In areas of Canada where daylight saving time is used, it begins on the second Sunday of March at 2 am and terminates on the first Sunday of November at 2 a.m. As a result, DST in Canada lasts a total of 34 weeks (238 days) each year, or about 65 percent of the entire year.

Port Arthur, Ontario (now part of Thunder Bay), was the first municipality in the world to implement daylight saving time, on July 1, 1908.  (Germany later became the first country to adopt a time change, on April 30 1916).

Six Canadian cities, by local ordinance, used DST before 1918: Regina, Saskatchewan, on April 23, 1914; Brandon and Winnipeg, Manitoba on April 24, 1916; then Halifax, Nova Scotia; Hamilton, Ontario; and Montreal, Quebec.  St. John’s, Newfoundland (now Newfoundland and Labrador) also used DST prior to 1918, but the province itself did not become part of Canada until 1949. 
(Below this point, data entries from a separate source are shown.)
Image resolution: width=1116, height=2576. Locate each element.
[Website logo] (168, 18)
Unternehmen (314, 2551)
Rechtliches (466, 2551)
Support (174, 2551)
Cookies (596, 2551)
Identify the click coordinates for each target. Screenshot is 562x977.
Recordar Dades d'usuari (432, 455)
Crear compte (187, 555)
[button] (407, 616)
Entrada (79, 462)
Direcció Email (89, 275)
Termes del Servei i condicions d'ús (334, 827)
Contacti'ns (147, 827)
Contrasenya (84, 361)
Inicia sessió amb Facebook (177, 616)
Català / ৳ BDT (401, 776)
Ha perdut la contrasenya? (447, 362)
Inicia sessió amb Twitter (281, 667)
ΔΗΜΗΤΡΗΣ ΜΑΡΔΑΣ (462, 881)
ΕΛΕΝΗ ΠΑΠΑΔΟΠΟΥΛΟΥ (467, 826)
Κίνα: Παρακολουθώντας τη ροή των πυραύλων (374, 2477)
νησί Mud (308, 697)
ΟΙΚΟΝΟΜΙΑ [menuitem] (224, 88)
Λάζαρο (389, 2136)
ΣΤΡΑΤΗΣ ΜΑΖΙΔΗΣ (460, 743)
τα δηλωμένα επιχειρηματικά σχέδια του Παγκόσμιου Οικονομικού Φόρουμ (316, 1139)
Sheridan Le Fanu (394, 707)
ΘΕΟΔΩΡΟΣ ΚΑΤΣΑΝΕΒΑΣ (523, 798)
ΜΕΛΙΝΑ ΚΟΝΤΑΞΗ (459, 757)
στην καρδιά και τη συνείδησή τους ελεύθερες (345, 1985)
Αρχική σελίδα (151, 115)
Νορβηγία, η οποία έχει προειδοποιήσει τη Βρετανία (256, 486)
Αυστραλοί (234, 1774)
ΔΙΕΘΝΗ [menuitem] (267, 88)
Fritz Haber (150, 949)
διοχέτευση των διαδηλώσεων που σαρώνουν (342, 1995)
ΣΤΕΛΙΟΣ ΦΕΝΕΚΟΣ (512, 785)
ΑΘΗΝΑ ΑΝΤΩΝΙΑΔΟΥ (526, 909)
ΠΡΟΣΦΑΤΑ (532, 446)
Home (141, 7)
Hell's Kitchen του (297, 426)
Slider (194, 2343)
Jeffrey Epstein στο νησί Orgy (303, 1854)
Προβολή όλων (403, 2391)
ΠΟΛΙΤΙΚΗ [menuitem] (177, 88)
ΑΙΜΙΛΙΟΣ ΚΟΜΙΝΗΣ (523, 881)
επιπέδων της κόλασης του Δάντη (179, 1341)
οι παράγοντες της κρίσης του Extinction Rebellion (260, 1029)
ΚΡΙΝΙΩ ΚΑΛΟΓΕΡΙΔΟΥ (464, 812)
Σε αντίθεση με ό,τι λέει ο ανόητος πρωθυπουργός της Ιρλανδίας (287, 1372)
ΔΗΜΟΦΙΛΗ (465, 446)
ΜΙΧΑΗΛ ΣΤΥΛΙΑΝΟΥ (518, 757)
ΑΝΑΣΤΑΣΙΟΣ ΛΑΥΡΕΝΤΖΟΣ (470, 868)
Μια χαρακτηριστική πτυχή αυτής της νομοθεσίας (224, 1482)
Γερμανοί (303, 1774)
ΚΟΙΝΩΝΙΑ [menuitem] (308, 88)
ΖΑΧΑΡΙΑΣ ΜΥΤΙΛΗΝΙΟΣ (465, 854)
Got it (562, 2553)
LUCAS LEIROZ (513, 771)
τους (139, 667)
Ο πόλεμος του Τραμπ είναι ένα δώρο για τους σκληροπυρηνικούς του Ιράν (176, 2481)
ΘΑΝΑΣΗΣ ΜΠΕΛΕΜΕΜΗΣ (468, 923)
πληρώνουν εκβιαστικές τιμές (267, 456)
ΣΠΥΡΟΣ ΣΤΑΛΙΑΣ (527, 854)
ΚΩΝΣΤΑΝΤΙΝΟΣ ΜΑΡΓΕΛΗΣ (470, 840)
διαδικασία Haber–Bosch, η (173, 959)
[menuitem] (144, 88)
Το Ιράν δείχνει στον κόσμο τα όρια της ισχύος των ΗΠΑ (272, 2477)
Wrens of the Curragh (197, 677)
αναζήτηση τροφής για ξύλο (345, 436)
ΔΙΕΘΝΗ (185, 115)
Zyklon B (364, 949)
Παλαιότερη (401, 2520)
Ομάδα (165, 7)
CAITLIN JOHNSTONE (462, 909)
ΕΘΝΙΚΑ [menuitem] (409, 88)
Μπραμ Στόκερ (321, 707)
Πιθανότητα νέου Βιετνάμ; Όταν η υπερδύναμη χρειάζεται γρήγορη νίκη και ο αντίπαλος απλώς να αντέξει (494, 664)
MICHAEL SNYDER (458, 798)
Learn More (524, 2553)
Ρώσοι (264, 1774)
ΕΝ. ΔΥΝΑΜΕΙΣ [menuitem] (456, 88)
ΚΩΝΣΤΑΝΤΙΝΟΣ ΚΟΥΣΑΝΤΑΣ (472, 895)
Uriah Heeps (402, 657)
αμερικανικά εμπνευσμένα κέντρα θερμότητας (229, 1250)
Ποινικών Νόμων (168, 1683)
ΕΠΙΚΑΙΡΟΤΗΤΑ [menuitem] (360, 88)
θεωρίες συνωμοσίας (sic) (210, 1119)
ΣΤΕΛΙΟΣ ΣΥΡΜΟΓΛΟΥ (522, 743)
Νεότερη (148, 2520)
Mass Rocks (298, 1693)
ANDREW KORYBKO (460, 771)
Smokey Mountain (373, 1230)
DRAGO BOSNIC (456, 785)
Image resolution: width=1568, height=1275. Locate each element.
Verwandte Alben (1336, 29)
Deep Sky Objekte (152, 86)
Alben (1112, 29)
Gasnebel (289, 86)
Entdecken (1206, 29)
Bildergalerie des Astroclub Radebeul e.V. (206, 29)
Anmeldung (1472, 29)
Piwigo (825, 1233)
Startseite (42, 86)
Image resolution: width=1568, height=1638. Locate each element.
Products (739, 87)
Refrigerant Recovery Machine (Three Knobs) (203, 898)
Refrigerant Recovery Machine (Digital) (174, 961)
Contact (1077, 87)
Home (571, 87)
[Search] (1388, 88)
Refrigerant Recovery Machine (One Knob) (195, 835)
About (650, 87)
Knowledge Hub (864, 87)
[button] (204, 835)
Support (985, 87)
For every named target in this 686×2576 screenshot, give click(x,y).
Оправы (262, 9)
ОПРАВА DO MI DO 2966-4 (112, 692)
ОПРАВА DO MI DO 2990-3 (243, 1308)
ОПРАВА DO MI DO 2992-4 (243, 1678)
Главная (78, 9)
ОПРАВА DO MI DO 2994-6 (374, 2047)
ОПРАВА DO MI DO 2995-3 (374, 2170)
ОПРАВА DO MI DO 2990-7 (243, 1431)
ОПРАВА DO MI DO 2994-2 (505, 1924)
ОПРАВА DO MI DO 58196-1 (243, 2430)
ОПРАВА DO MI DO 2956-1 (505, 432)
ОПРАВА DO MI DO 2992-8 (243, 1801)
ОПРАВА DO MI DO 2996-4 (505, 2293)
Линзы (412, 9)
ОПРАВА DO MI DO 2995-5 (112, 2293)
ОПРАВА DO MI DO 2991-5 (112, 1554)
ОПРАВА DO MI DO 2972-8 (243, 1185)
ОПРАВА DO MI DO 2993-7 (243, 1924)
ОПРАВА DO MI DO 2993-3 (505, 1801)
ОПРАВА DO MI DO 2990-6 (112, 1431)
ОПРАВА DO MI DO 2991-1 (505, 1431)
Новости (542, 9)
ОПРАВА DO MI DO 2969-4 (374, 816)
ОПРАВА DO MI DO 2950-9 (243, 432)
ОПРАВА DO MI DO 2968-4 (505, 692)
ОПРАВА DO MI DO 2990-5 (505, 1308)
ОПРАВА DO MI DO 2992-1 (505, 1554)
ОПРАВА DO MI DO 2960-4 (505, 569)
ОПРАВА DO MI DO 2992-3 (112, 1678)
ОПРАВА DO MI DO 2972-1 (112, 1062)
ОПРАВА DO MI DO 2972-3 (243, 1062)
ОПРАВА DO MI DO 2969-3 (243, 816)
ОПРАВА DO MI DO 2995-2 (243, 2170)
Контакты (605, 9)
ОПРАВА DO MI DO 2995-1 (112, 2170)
In practice, since the late 1960s, DST across Canada has been closely or fully synchronized with its observance in the United States to facilitate consistent economic and social interaction. When daylight saving time became standardized across the United States in 1966 when Congress passed the Standard Time Act, Canada quickly followed suit. Daylight saving time ended in October until 1986, when the end of the period was changed to November. When the United States extended DST in 1987 to the first Sunday in April, all Canadian jurisdictions that observe DST followed suit.

The most recent change in the United States (the Energy Policy Act of 2005), adding parts of March and November to the period during which DST is observed beginning in 2007, is adopted by the various provinces and territories on the following dates:

Ontario and Manitoba – October 20, 2005

Quebec – December 5, 2005

Prince Edward Island – December 6, 2005

New Brunswick – December 23, 2005

Alberta – February 2, 2006

Northwest Territories – 4 March 2006

British Columbia – March 31, 2006

Nova Scotia – April 25, 2006

Yukon – July 14, 2006

Newfoundland and Labrador – November 20, 2006, but officially announced January 18, 2007

Nunavut – February 19, 2007

Saskatchewan – No official action is taken as almost all counties do not observe DST and stay in CST year-round.

However, the few places in the province that follow DST (Lloydminster and the surrounding area, which straddles the Alberta border and observes Mountain Time; and Creighton, which observes DST on an informal basis due to its proximity to the border with Manitoba) follow the above schedule from March to November like the rest of the country.